Dataset entries:

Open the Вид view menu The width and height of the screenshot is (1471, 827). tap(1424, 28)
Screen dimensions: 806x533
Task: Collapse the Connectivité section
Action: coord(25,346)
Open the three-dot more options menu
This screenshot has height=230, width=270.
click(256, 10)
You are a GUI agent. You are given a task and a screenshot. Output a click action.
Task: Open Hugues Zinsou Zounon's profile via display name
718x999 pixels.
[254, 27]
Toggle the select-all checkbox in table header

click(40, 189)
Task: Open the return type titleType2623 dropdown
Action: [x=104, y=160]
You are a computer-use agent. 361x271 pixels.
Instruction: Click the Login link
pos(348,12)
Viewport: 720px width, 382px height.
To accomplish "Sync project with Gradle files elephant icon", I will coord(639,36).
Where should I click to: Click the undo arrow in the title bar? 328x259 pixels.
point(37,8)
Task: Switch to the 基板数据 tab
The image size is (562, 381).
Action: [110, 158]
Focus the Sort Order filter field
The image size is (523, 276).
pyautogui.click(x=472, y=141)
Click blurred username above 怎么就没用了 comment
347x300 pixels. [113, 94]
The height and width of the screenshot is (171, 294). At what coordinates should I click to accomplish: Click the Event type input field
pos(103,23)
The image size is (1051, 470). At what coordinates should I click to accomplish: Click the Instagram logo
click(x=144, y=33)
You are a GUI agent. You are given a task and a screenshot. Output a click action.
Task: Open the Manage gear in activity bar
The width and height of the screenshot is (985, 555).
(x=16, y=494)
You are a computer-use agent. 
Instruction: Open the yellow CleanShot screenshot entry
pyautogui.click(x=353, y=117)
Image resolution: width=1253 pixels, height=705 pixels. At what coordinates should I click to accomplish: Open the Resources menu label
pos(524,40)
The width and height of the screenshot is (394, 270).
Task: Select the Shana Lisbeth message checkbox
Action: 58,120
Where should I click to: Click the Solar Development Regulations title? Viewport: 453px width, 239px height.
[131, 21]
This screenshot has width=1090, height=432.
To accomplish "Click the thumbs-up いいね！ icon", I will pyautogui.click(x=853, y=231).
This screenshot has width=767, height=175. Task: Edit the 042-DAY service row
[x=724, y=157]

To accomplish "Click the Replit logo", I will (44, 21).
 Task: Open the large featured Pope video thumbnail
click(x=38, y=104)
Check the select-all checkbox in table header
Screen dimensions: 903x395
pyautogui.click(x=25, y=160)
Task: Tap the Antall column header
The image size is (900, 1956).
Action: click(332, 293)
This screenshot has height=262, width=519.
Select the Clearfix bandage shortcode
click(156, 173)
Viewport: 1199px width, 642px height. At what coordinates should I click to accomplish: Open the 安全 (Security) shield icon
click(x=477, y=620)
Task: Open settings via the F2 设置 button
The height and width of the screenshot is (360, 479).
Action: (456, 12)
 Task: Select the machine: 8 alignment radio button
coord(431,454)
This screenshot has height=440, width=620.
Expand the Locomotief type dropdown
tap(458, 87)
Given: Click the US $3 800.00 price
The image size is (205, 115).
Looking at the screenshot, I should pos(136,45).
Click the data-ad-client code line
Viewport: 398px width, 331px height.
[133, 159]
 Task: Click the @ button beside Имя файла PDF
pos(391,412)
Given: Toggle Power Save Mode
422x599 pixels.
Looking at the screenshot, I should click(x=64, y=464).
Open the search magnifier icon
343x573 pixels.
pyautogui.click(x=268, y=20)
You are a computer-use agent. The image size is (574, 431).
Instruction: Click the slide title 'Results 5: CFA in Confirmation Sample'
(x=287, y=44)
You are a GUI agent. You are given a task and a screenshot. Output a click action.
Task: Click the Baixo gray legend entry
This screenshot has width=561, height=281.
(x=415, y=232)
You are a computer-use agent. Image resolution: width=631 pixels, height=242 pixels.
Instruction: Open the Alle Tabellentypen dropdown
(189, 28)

WORK INSTRUCTIONS: Could you retype exactly the lines above, starting at the line that contains "Task: Select the machine: 8" and ending at the line that contains "Given: Toggle Power Save Mode", and nothing more?

EXERCISE SOLUTION:
 Task: Select the machine: 8 alignment radio button
coord(431,454)
This screenshot has height=440, width=620.
Expand the Locomotief type dropdown
tap(458, 87)
Given: Click the US $3 800.00 price
The image size is (205, 115).
Looking at the screenshot, I should pos(136,45).
Click the data-ad-client code line
Viewport: 398px width, 331px height.
[133, 159]
 Task: Click the @ button beside Имя файла PDF
pos(391,412)
Given: Toggle Power Save Mode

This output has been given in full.